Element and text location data

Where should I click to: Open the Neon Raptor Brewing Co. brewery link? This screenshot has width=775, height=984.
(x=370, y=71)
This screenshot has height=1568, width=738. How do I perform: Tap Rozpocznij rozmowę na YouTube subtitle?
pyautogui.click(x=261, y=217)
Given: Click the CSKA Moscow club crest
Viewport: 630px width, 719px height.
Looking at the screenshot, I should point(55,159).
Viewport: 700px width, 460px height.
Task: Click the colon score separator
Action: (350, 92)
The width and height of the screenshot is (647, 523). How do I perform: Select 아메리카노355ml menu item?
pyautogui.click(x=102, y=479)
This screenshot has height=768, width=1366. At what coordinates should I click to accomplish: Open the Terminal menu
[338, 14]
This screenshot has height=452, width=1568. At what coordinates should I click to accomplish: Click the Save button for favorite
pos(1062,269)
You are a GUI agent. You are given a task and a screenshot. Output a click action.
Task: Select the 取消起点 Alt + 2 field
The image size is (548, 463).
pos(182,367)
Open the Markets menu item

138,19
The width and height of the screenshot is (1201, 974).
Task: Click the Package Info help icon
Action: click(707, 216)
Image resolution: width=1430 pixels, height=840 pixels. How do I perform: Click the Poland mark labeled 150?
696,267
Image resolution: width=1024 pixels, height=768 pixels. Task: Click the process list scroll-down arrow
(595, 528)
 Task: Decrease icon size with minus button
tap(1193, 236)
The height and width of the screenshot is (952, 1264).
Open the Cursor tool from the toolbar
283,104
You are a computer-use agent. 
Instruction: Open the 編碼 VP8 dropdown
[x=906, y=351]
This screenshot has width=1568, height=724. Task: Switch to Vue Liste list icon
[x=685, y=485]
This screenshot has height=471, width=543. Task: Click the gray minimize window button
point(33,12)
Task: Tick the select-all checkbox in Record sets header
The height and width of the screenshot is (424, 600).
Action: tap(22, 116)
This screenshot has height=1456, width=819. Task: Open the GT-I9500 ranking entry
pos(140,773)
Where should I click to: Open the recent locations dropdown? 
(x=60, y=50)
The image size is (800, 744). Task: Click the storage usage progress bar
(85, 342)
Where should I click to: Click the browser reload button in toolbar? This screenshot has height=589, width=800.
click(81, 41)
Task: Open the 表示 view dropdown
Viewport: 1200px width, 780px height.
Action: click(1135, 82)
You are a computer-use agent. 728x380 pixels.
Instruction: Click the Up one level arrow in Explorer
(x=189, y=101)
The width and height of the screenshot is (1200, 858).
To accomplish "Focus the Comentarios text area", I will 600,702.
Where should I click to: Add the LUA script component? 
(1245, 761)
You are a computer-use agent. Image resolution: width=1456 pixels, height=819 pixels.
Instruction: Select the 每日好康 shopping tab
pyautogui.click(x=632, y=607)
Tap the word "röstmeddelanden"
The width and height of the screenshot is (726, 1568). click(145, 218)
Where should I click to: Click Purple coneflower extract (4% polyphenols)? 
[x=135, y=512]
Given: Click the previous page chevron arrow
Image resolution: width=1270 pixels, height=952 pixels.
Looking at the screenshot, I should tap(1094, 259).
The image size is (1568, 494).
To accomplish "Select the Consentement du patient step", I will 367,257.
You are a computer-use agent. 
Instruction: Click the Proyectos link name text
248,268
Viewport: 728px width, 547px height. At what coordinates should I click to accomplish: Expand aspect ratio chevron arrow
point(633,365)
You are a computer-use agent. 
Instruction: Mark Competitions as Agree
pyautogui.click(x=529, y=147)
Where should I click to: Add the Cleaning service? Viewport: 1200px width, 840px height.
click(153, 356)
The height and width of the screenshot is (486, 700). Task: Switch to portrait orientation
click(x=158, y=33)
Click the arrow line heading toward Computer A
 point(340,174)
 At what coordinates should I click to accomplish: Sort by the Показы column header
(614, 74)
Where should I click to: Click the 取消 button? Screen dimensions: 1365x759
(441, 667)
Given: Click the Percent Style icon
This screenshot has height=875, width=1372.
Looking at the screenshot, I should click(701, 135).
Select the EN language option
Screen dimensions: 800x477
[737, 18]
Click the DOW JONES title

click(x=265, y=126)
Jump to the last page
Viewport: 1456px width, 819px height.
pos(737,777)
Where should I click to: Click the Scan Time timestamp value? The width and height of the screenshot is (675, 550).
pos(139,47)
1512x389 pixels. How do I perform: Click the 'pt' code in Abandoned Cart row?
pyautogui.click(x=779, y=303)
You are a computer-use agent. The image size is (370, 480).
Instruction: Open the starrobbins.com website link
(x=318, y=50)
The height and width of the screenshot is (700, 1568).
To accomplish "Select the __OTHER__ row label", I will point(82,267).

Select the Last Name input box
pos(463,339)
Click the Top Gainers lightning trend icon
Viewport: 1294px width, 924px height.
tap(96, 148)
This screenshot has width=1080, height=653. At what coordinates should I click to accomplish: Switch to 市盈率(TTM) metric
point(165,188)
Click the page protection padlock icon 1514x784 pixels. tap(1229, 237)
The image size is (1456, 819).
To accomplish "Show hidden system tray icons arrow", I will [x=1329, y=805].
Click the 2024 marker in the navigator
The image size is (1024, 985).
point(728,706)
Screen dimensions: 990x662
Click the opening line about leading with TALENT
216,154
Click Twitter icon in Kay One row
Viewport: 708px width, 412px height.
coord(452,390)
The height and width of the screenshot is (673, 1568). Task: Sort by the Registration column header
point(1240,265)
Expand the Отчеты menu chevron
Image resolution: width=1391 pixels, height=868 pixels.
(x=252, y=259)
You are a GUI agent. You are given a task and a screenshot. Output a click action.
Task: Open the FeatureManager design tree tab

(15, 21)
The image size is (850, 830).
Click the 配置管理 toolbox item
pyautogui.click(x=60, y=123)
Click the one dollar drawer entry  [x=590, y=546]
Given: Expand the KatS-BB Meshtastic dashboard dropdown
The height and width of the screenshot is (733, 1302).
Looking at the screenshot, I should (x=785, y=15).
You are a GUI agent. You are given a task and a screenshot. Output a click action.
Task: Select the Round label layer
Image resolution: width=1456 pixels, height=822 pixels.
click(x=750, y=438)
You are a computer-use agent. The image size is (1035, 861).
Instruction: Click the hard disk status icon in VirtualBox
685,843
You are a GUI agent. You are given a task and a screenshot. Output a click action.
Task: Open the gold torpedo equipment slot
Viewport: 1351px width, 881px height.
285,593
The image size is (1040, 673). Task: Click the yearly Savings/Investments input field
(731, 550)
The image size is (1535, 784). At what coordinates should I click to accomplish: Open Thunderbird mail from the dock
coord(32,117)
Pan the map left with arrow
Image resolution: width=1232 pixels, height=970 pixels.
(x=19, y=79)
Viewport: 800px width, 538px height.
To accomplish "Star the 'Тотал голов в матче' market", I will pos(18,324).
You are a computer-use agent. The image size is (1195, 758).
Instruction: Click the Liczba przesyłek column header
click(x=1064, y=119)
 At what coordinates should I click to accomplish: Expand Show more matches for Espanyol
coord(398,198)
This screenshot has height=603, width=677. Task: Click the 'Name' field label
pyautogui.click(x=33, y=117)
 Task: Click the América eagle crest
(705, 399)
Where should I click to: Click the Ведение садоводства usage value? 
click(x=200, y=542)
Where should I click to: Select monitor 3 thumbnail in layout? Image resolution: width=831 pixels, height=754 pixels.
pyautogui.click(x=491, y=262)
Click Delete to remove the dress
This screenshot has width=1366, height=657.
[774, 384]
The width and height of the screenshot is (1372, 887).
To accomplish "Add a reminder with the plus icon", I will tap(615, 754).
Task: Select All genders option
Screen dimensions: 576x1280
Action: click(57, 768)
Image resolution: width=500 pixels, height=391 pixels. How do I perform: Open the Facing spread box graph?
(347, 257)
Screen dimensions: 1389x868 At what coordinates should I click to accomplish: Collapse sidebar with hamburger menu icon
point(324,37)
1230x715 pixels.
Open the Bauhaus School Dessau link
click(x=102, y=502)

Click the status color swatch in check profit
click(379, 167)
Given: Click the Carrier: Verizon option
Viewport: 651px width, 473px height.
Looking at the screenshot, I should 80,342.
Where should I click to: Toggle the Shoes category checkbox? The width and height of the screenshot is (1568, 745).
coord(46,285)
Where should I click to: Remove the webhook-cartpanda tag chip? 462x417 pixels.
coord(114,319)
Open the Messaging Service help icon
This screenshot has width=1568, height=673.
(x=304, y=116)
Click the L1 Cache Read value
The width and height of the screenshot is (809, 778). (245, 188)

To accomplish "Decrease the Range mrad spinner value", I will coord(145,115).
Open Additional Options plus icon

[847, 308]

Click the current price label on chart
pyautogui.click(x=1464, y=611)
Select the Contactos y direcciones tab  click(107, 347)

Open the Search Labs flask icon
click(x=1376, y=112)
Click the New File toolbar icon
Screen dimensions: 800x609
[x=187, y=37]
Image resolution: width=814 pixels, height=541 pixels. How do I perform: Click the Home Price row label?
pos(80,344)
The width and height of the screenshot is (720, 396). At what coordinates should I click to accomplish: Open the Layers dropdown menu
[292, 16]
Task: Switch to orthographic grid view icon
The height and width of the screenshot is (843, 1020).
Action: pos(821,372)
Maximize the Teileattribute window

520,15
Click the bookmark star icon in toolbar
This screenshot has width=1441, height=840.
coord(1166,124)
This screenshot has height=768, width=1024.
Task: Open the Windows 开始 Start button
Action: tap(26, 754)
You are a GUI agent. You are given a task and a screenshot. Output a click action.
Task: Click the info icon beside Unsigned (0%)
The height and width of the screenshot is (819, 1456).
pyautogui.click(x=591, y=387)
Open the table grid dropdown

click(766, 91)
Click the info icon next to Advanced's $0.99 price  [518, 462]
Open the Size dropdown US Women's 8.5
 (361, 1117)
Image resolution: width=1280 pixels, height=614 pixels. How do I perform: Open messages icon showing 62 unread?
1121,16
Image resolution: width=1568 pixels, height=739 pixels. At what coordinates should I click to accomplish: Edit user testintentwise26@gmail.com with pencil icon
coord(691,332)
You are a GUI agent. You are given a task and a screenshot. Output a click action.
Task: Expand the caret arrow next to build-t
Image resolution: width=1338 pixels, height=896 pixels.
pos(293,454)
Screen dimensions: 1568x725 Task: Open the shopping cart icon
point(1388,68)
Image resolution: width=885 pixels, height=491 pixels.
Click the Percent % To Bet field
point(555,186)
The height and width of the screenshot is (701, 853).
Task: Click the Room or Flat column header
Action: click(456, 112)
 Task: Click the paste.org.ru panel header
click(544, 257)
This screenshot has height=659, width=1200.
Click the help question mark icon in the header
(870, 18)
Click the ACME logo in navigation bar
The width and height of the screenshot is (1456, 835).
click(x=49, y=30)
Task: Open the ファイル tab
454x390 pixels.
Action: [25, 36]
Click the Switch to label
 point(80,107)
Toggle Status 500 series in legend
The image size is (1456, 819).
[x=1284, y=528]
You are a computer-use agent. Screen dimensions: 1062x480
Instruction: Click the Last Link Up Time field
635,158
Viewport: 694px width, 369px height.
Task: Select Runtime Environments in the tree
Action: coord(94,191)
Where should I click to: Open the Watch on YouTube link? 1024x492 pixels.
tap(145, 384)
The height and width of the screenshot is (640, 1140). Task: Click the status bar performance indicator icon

> **EXERCISE PROMPT**
Return the lines from the line containing "Click the Switch to label" through the line containing "Action: coord(94,191)", both included, exactly as they appear in the records.

> **RESULT BELOW**
Click the Switch to label
 point(80,107)
Toggle Status 500 series in legend
The image size is (1456, 819).
[x=1284, y=528]
You are a computer-use agent. Screen dimensions: 1062x480
Instruction: Click the Last Link Up Time field
635,158
Viewport: 694px width, 369px height.
Task: Select Runtime Environments in the tree
Action: coord(94,191)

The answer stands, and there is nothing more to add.